DIRECTIONS FOR THIS TASK:
From the line containing "Task: Click the" to the last line of the data, both included, transcribe each line exactly, leaving out pictures and adding nothing.

SUPPLIED INFORMATION:
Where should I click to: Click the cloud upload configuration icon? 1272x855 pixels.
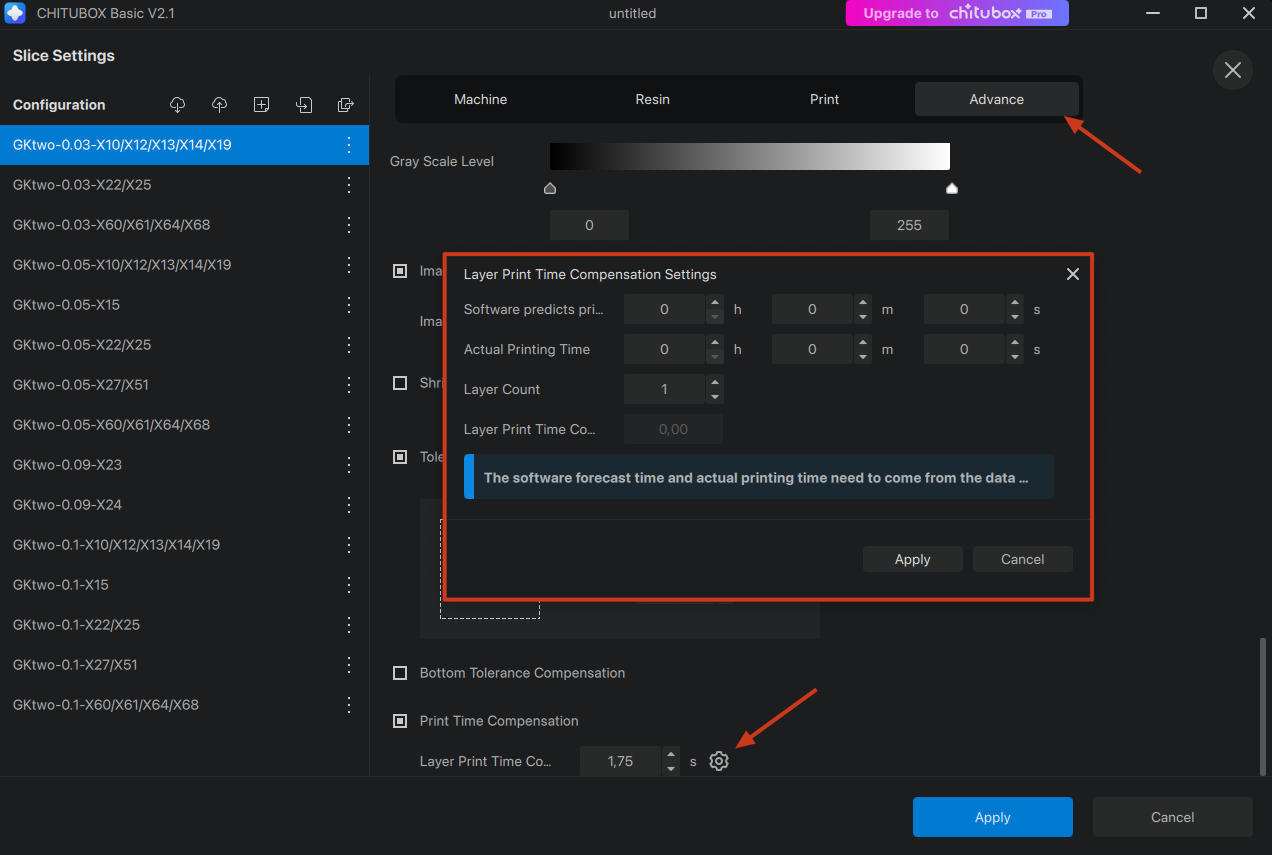click(x=220, y=105)
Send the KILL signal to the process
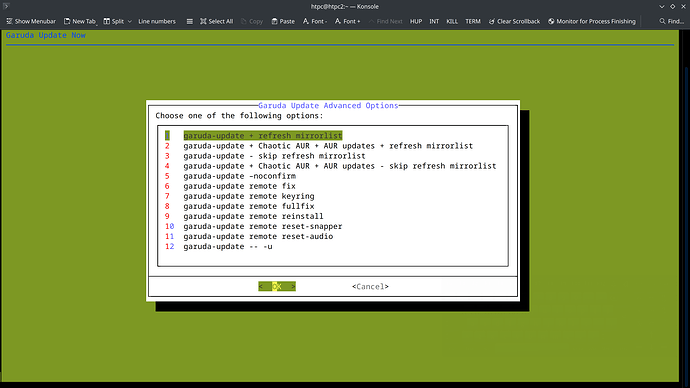Screen dimensions: 690x388 [x=452, y=21]
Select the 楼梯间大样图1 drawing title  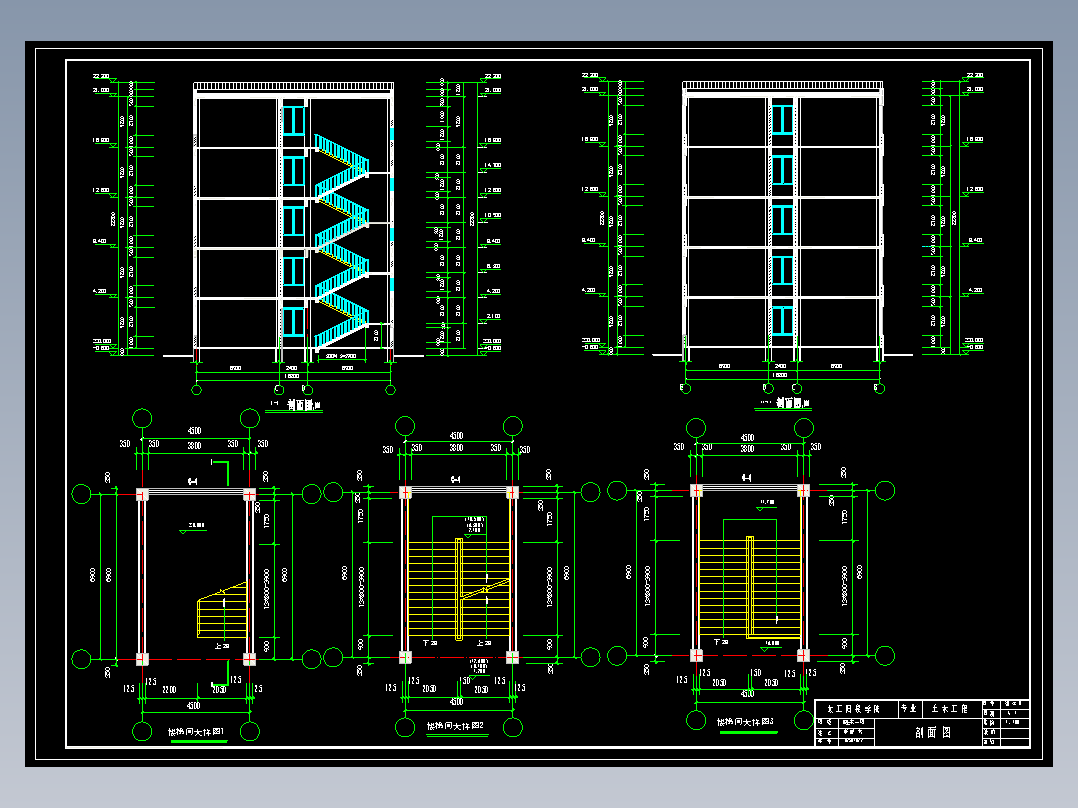pos(197,732)
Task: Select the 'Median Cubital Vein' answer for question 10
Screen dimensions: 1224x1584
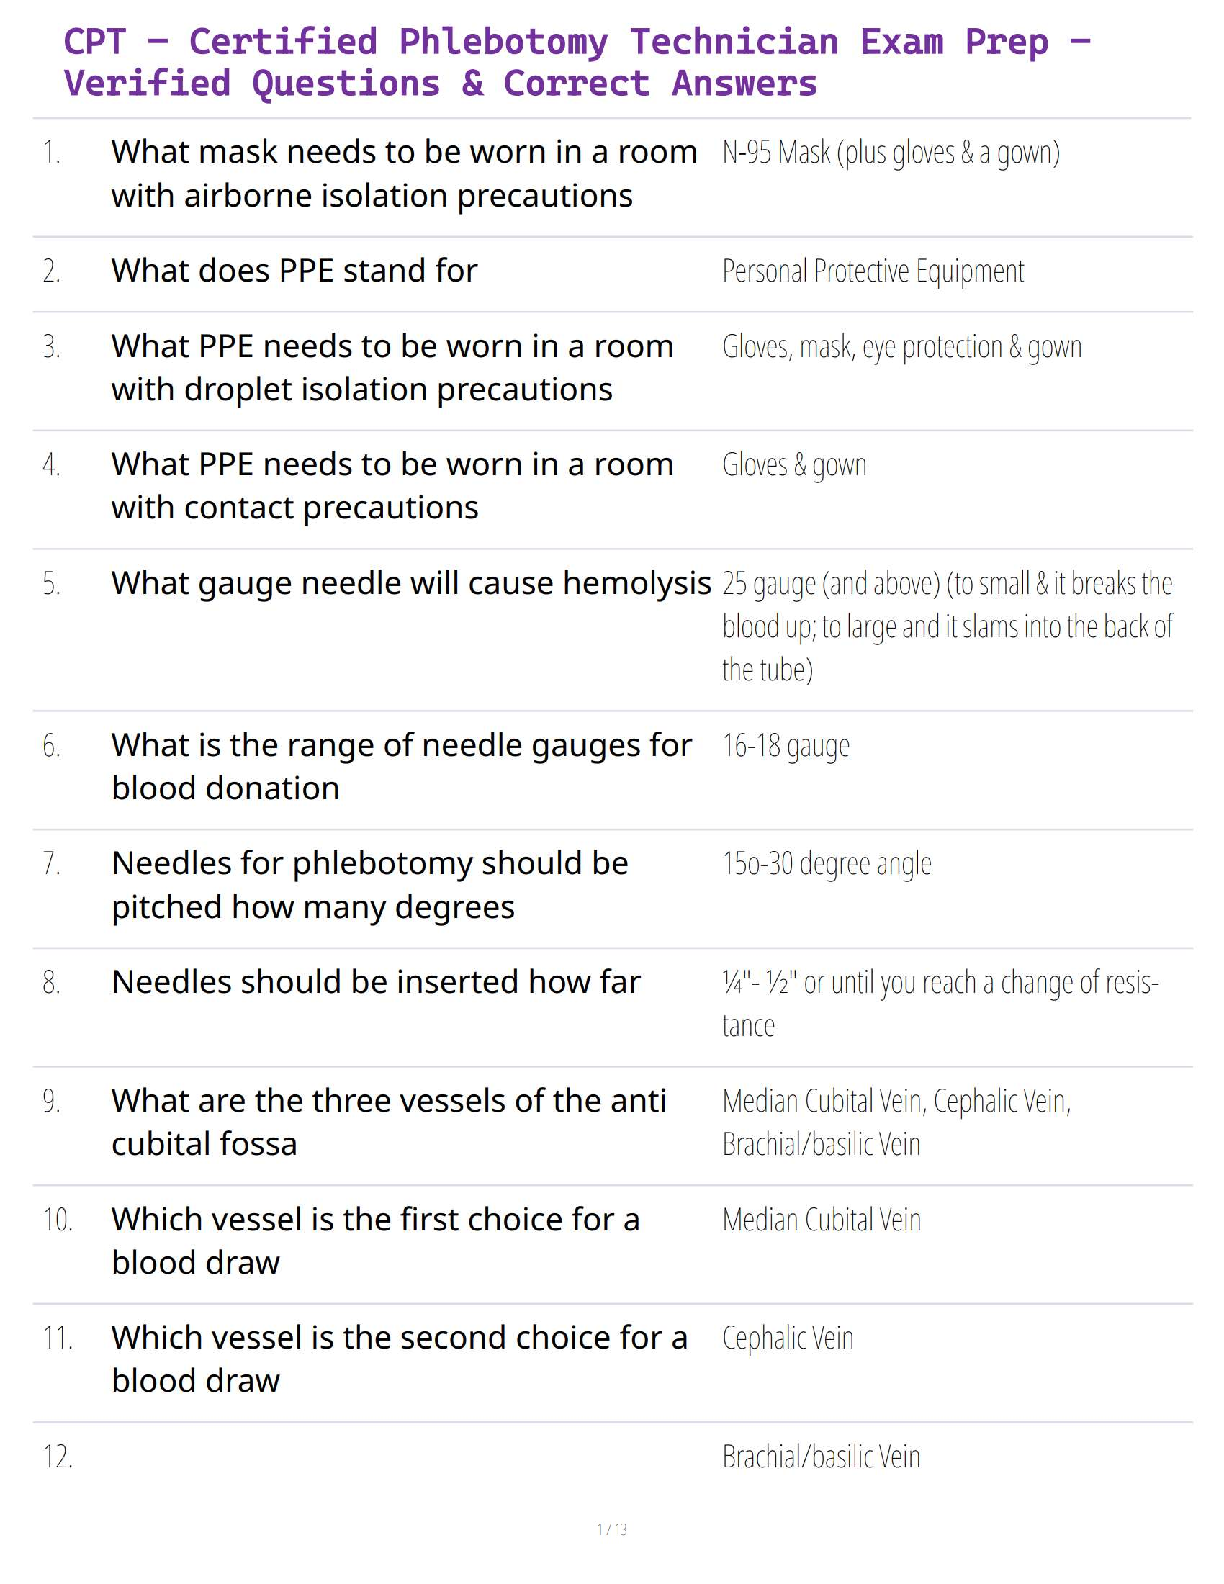Action: 821,1220
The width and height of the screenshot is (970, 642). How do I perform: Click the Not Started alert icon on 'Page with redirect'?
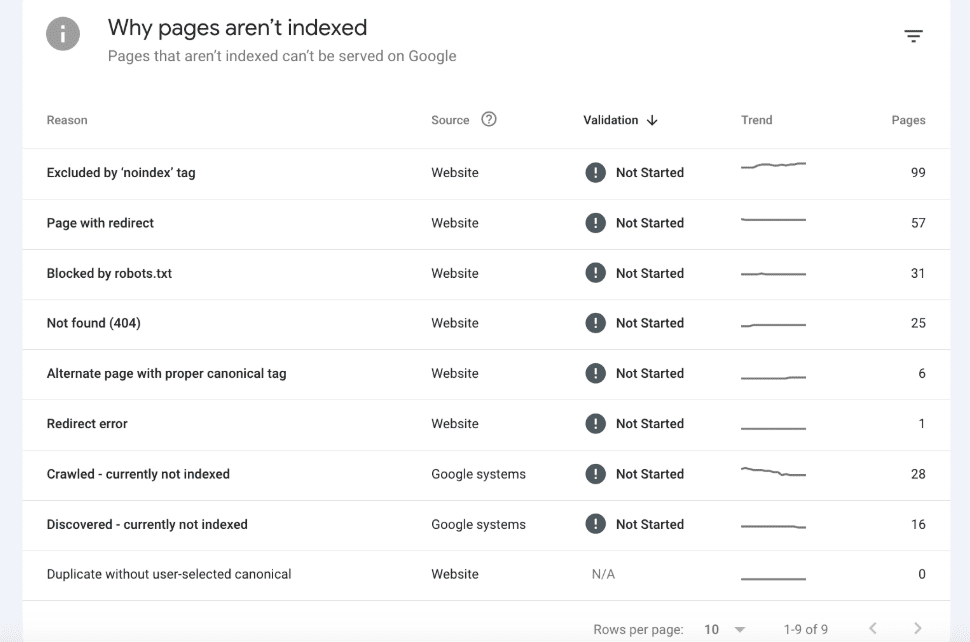pyautogui.click(x=595, y=222)
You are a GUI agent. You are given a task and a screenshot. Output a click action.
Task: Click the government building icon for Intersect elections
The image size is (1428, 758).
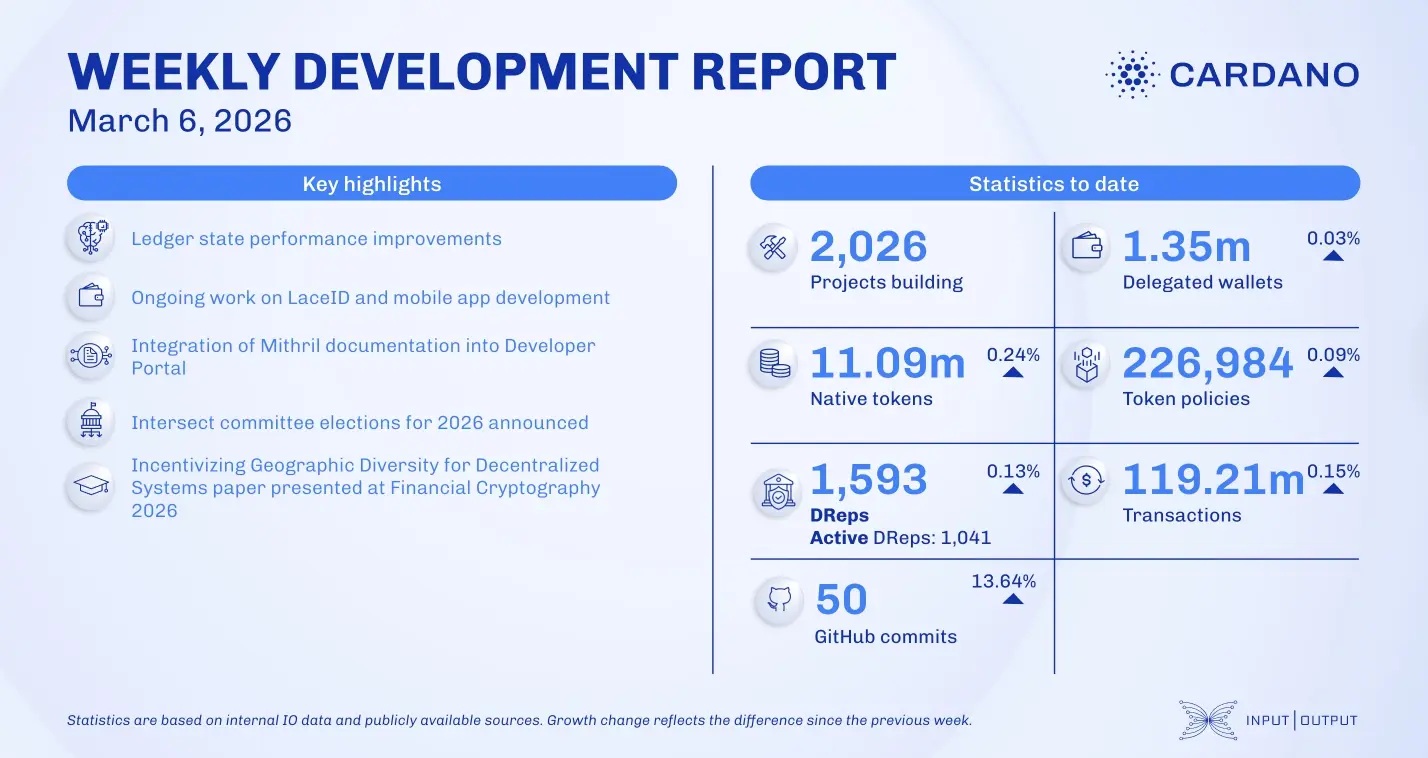90,421
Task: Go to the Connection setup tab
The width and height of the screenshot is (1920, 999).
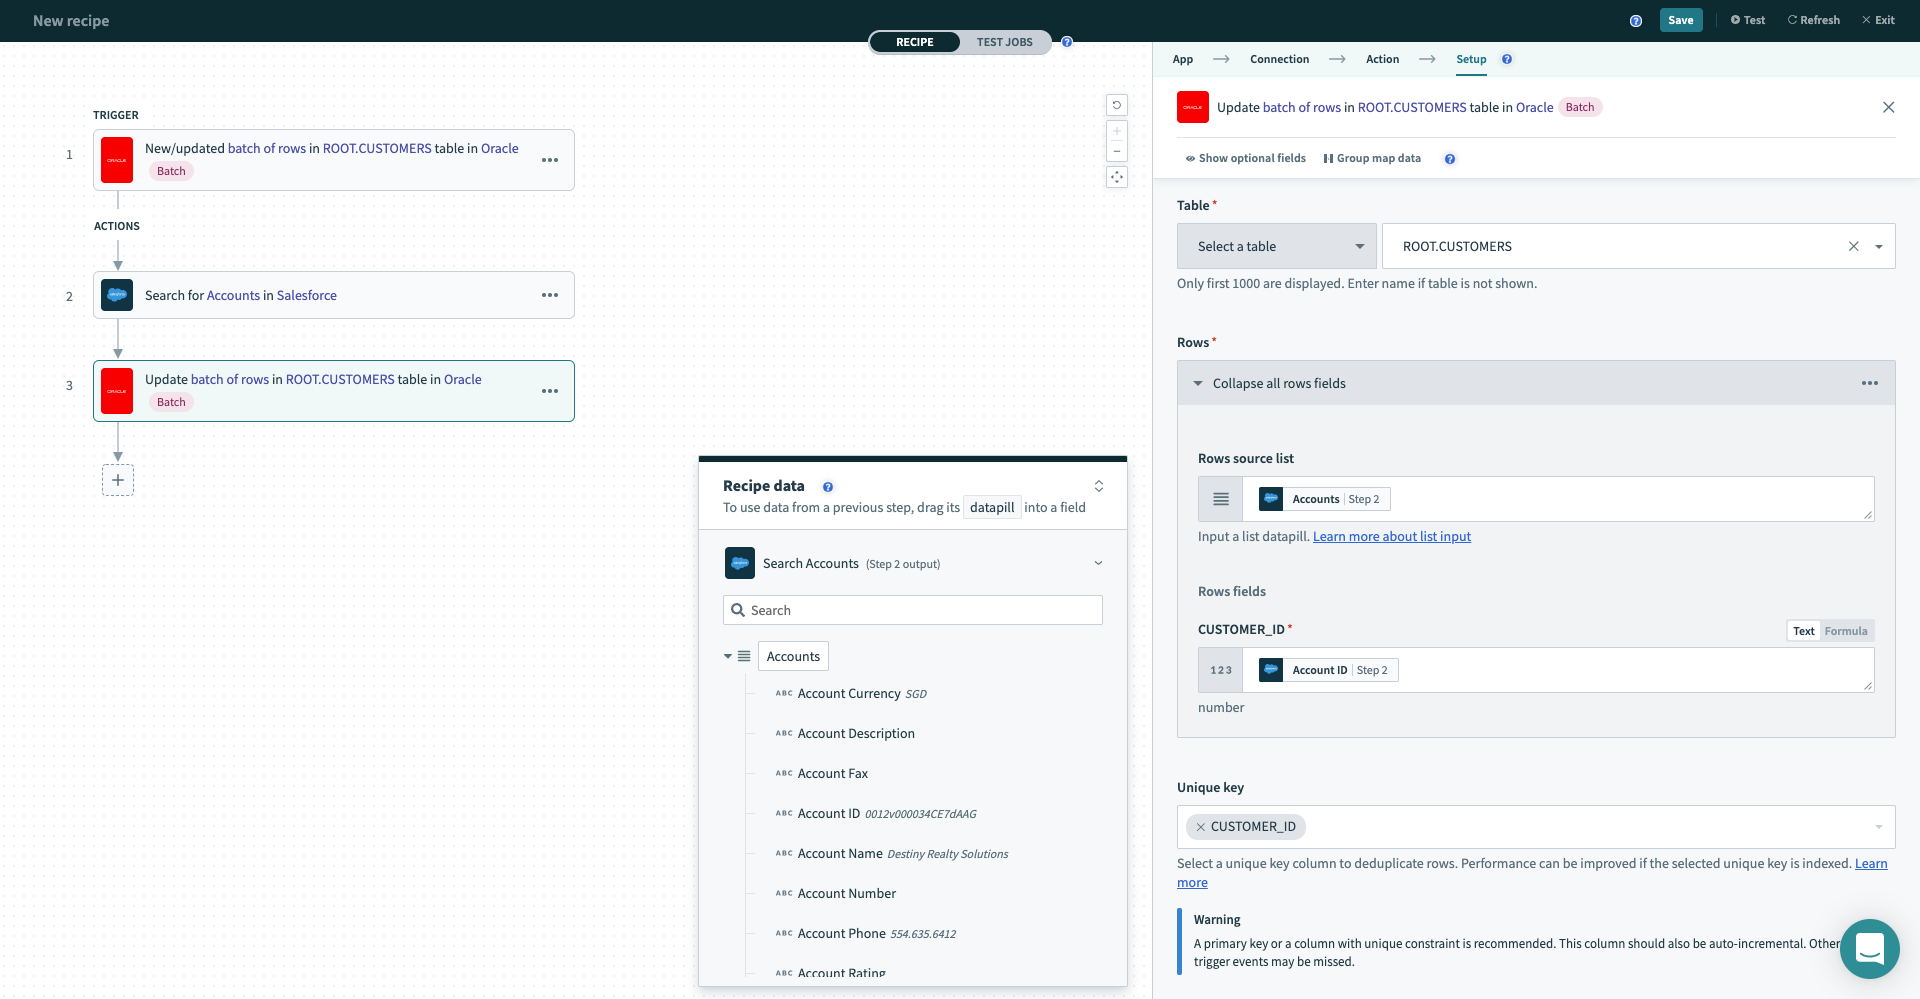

SOLUTION:
Task: Click the government building icon for Intersect elections
The image size is (1428, 758).
90,421
Task: Go to the Connection setup tab
The width and height of the screenshot is (1920, 999).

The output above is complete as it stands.